***** PROVIDED ENTRIES *****

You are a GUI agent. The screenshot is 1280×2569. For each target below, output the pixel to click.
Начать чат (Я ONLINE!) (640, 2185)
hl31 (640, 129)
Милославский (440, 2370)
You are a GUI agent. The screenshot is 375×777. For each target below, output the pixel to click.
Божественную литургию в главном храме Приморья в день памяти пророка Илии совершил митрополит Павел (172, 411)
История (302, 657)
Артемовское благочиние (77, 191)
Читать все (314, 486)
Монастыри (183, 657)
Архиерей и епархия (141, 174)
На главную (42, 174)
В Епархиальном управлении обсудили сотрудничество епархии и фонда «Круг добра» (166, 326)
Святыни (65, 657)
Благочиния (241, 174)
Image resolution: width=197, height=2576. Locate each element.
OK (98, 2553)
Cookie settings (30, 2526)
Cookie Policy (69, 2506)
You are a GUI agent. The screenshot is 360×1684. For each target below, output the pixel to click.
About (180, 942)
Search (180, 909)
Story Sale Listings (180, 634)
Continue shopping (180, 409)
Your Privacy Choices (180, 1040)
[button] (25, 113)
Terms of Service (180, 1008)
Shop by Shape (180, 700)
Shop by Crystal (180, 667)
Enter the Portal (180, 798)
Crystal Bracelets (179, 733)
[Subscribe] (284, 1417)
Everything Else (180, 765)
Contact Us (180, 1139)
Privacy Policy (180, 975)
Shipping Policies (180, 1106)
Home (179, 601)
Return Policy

*****

## THE TASK
Taking the records above as a whole, work out how many of their lines hold the word "Policy". The reply should be that number alone.

## ANSWER FOR THIS EXERCISE
3